President Joe Biden is being soft on New York Gov. Andrew Cuomo while other Democrats are calling for his resignation. Perhaps he feels th...
President Joe Biden is being soft on New York Gov. Andrew Cuomo while other Democrats are calling for his resignation. Perhaps he feels the two have a certain kinship of creepiness?
So far, nearly 30 lawmakers in New York’s congressional delegation and over 120 in the state legislature have called for Cuomo to resign amid mounting accusations of sexual misconduct.
Democratic heavy hitters in the state like Rep. Alexandria Ocasio-Cortez and Sen. Chuck Schumer have joined the chorus, which would normally seal the fate of such a politician.
Yet Biden, the highest-ranking Democrat in the nation, told reporters on the White House lawn Sunday, “I think the investigation is underway and we should see what it brings us.”
Biden’s careful, measured approach to such allegations is generally a good idea, but with so much stacked against the governor — including the bigger scandal of the thousands of COVID-19 nursing home deaths — it may have something to do with their common traits.
Both Cuomo and Biden have been accused of sexual misconduct, and both have used the same pathetic excuse about it being just their way of doing things.

__INSTRUCTIONS TO FOLLOW__: Return the passage from the text on Biden and Cuomo verbatim, starting at "So far, nearly" and ending at "such a politician.".

__DATA SHOWN__:
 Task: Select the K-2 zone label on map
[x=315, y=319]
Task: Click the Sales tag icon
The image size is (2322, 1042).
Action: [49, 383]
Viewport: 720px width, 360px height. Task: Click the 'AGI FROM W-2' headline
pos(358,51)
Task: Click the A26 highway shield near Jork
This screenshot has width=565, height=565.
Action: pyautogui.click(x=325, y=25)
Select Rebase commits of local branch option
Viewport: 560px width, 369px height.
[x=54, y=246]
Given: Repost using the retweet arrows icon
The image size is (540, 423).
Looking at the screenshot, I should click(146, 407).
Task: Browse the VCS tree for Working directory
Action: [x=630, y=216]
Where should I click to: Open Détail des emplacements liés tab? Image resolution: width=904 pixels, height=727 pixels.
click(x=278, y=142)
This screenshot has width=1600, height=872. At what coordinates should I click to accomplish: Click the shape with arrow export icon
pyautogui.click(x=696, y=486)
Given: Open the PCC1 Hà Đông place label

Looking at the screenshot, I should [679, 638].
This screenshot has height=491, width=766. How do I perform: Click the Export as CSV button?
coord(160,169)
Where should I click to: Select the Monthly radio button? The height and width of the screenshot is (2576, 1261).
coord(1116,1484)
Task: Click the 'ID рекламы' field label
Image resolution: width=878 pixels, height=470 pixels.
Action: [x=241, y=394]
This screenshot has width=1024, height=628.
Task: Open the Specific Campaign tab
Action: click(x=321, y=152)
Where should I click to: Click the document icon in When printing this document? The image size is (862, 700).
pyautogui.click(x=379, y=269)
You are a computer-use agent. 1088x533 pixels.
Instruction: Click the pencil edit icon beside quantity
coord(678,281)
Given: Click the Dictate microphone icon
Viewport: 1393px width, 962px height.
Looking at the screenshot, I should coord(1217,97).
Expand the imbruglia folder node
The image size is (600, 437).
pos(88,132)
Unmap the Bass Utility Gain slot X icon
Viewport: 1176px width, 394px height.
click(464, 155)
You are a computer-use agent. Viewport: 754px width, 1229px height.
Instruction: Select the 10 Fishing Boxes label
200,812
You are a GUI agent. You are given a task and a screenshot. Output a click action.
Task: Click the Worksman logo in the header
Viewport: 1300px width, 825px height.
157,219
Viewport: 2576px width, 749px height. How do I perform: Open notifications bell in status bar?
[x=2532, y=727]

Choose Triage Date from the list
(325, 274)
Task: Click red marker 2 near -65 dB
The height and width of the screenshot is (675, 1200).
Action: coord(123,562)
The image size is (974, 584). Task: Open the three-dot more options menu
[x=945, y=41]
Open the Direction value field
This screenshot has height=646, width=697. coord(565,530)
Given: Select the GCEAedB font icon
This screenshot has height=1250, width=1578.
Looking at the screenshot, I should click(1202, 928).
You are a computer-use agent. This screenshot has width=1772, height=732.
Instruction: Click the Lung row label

__ANSWER TO THE EXERCISE__:
So far, nearly 30 lawmakers in New York’s congressional delegation and over 120 in the state legislature have called for Cuomo to resign amid mounting accusations of sexual misconduct.
Democratic heavy hitters in the state like Rep. Alexandria Ocasio-Cortez and Sen. Chuck Schumer have joined the chorus, which would normally seal the fate of such a politician.